(Data on locating visible targets)
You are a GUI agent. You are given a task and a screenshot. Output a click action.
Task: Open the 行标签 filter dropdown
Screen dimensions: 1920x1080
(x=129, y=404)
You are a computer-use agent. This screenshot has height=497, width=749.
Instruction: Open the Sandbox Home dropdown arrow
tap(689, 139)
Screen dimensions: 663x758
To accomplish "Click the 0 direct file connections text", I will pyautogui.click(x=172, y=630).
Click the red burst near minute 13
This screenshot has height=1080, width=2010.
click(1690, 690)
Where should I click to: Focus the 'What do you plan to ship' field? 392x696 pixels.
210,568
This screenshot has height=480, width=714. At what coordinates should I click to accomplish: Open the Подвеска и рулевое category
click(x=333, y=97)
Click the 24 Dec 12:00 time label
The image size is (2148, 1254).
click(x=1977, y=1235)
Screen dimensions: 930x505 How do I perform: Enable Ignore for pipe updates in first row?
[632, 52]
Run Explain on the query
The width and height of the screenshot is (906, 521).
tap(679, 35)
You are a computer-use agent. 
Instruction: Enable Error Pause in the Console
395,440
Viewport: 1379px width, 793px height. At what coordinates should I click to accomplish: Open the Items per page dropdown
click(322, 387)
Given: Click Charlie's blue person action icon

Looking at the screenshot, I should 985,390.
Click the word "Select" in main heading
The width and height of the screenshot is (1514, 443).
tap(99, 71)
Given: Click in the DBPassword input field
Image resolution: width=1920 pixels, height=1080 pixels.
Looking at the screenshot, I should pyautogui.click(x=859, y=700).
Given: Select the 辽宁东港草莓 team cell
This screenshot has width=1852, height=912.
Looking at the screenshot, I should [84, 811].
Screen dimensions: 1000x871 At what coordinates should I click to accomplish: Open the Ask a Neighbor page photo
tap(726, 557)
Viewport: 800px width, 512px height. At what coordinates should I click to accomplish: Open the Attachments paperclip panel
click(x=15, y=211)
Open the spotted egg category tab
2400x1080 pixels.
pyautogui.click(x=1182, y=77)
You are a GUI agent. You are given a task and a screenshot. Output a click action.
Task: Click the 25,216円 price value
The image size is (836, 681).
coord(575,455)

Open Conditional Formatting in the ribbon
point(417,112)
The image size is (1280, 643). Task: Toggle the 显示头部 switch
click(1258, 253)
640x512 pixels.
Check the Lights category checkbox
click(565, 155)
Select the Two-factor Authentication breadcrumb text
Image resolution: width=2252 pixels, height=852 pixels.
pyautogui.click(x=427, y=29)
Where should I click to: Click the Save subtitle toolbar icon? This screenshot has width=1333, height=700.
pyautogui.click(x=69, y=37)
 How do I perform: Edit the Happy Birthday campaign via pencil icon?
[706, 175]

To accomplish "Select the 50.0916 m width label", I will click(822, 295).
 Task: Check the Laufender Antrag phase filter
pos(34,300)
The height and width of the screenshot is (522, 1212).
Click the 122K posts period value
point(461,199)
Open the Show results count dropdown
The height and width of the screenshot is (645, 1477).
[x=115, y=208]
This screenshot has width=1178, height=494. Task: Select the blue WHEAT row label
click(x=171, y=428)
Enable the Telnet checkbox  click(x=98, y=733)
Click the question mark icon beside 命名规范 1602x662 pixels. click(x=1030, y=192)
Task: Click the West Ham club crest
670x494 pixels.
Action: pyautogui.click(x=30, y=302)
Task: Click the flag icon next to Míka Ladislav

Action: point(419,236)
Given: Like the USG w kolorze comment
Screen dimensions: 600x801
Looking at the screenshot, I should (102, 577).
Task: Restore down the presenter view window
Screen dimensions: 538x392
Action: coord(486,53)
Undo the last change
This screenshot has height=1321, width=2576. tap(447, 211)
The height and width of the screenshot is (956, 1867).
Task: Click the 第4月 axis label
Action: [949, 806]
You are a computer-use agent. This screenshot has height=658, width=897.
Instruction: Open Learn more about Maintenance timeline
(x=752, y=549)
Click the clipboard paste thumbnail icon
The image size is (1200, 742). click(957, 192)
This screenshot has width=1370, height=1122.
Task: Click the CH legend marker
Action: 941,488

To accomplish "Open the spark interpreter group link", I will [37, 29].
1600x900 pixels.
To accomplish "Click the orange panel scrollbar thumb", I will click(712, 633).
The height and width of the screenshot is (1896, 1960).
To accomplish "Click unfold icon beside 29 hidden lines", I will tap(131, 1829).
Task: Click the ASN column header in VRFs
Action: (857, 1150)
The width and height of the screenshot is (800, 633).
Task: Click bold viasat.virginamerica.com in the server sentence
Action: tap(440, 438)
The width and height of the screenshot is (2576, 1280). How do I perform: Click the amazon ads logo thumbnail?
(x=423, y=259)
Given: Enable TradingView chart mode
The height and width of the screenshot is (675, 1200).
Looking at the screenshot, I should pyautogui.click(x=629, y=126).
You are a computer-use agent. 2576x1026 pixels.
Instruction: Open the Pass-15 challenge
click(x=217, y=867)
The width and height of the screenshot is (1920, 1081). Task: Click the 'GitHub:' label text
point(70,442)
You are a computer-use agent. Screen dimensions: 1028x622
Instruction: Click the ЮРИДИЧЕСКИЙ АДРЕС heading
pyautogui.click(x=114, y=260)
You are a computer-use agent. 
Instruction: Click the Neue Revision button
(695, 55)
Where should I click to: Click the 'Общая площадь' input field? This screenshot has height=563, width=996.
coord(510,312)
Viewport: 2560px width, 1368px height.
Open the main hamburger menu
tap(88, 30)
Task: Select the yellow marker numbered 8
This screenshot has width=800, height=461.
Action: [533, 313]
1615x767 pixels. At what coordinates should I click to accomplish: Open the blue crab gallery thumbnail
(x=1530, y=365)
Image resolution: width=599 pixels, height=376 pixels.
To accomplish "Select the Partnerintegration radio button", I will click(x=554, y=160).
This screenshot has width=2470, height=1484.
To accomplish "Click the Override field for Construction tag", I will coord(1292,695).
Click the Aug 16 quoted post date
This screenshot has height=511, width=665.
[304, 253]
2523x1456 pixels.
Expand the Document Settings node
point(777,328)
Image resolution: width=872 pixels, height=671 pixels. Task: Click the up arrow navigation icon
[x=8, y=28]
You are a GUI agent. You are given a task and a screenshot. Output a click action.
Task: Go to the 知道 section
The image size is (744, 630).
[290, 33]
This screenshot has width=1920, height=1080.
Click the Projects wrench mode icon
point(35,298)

• Problem details: Quote the records above line for line, without changing anything.

• Exercise response:
You are a GUI agent. You are given a task and a screenshot. Output a click action.
Task: Open the 行标签 filter dropdown
Screen dimensions: 1920x1080
(x=129, y=404)
You are a computer-use agent. This screenshot has height=497, width=749.
Instruction: Open the Sandbox Home dropdown arrow
tap(689, 139)
Screen dimensions: 663x758
To accomplish "Click the 0 direct file connections text", I will pyautogui.click(x=172, y=630).
Click the red burst near minute 13
This screenshot has height=1080, width=2010.
click(1690, 690)
Where should I click to: Focus the 'What do you plan to ship' field? 392x696 pixels.
210,568
This screenshot has height=480, width=714. At what coordinates should I click to accomplish: Open the Подвеска и рулевое category
click(x=333, y=97)
Click the 24 Dec 12:00 time label
The image size is (2148, 1254).
click(x=1977, y=1235)
Screen dimensions: 930x505 How do I perform: Enable Ignore for pipe updates in first row?
[632, 52]
Run Explain on the query
The width and height of the screenshot is (906, 521).
tap(679, 35)
You are a computer-use agent. 
Instruction: Enable Error Pause in the Console
395,440
Viewport: 1379px width, 793px height. At what coordinates should I click to accomplish: Open the Items per page dropdown
click(322, 387)
Given: Click Charlie's blue person action icon

Looking at the screenshot, I should 985,390.
Click the word "Select" in main heading
The width and height of the screenshot is (1514, 443).
tap(99, 71)
Given: Click in the DBPassword input field
Image resolution: width=1920 pixels, height=1080 pixels.
Looking at the screenshot, I should pyautogui.click(x=859, y=700).
Given: Select the 辽宁东港草莓 team cell
This screenshot has width=1852, height=912.
Looking at the screenshot, I should [84, 811].
Screen dimensions: 1000x871 At what coordinates should I click to accomplish: Open the Ask a Neighbor page photo
tap(726, 557)
Viewport: 800px width, 512px height. At what coordinates should I click to accomplish: Open the Attachments paperclip panel
click(x=15, y=211)
Open the spotted egg category tab
2400x1080 pixels.
pyautogui.click(x=1182, y=77)
You are a GUI agent. You are given a task and a screenshot. Output a click action.
Task: Click the 25,216円 price value
The image size is (836, 681).
coord(575,455)

Open Conditional Formatting in the ribbon
point(417,112)
The image size is (1280, 643). Task: Toggle the 显示头部 switch
click(1258, 253)
640x512 pixels.
Check the Lights category checkbox
click(565, 155)
Select the Two-factor Authentication breadcrumb text
Image resolution: width=2252 pixels, height=852 pixels.
pyautogui.click(x=427, y=29)
Where should I click to: Click the Save subtitle toolbar icon? This screenshot has width=1333, height=700.
pyautogui.click(x=69, y=37)
 How do I perform: Edit the Happy Birthday campaign via pencil icon?
[706, 175]

To accomplish "Select the 50.0916 m width label", I will click(822, 295).
 Task: Check the Laufender Antrag phase filter
pos(34,300)
The height and width of the screenshot is (522, 1212).
Click the 122K posts period value
point(461,199)
Open the Show results count dropdown
The height and width of the screenshot is (645, 1477).
[x=115, y=208]
This screenshot has width=1178, height=494. Task: Select the blue WHEAT row label
click(x=171, y=428)
Enable the Telnet checkbox  click(x=98, y=733)
Click the question mark icon beside 命名规范 1602x662 pixels. click(x=1030, y=192)
Task: Click the West Ham club crest
670x494 pixels.
Action: pyautogui.click(x=30, y=302)
Task: Click the flag icon next to Míka Ladislav

Action: point(419,236)
Given: Like the USG w kolorze comment
Screen dimensions: 600x801
Looking at the screenshot, I should (102, 577).
Task: Restore down the presenter view window
Screen dimensions: 538x392
Action: coord(486,53)
Undo the last change
This screenshot has height=1321, width=2576. tap(447, 211)
The height and width of the screenshot is (956, 1867).
Task: Click the 第4月 axis label
Action: [949, 806]
You are a computer-use agent. This screenshot has height=658, width=897.
Instruction: Open Learn more about Maintenance timeline
(x=752, y=549)
Click the clipboard paste thumbnail icon
The image size is (1200, 742). click(957, 192)
This screenshot has width=1370, height=1122.
Task: Click the CH legend marker
Action: 941,488

To accomplish "Open the spark interpreter group link", I will [37, 29].
1600x900 pixels.
To accomplish "Click the orange panel scrollbar thumb", I will click(712, 633).
The height and width of the screenshot is (1896, 1960).
To accomplish "Click unfold icon beside 29 hidden lines", I will tap(131, 1829).
Task: Click the ASN column header in VRFs
Action: (857, 1150)
The width and height of the screenshot is (800, 633).
Task: Click bold viasat.virginamerica.com in the server sentence
Action: tap(440, 438)
The width and height of the screenshot is (2576, 1280). How do I perform: Click the amazon ads logo thumbnail?
(x=423, y=259)
Given: Enable TradingView chart mode
The height and width of the screenshot is (675, 1200).
Looking at the screenshot, I should pyautogui.click(x=629, y=126).
You are a computer-use agent. 2576x1026 pixels.
Instruction: Open the Pass-15 challenge
click(x=217, y=867)
The width and height of the screenshot is (1920, 1081). Task: Click the 'GitHub:' label text
point(70,442)
You are a computer-use agent. Screen dimensions: 1028x622
Instruction: Click the ЮРИДИЧЕСКИЙ АДРЕС heading
pyautogui.click(x=114, y=260)
You are a computer-use agent. 
Instruction: Click the Neue Revision button
(695, 55)
Where should I click to: Click the 'Общая площадь' input field? This screenshot has height=563, width=996.
coord(510,312)
Viewport: 2560px width, 1368px height.
Open the main hamburger menu
tap(88, 30)
Task: Select the yellow marker numbered 8
This screenshot has width=800, height=461.
Action: [533, 313]
1615x767 pixels. At what coordinates should I click to accomplish: Open the blue crab gallery thumbnail
(x=1530, y=365)
Image resolution: width=599 pixels, height=376 pixels.
To accomplish "Select the Partnerintegration radio button", I will click(x=554, y=160).
This screenshot has width=2470, height=1484.
To accomplish "Click the Override field for Construction tag", I will coord(1292,695).
Click the Aug 16 quoted post date
This screenshot has height=511, width=665.
[304, 253]
2523x1456 pixels.
Expand the Document Settings node
point(777,328)
Image resolution: width=872 pixels, height=671 pixels. Task: Click the up arrow navigation icon
[x=8, y=28]
You are a GUI agent. You are given a task and a screenshot. Output a click action.
Task: Go to the 知道 section
The image size is (744, 630).
[290, 33]
This screenshot has width=1920, height=1080.
Click the Projects wrench mode icon
point(35,298)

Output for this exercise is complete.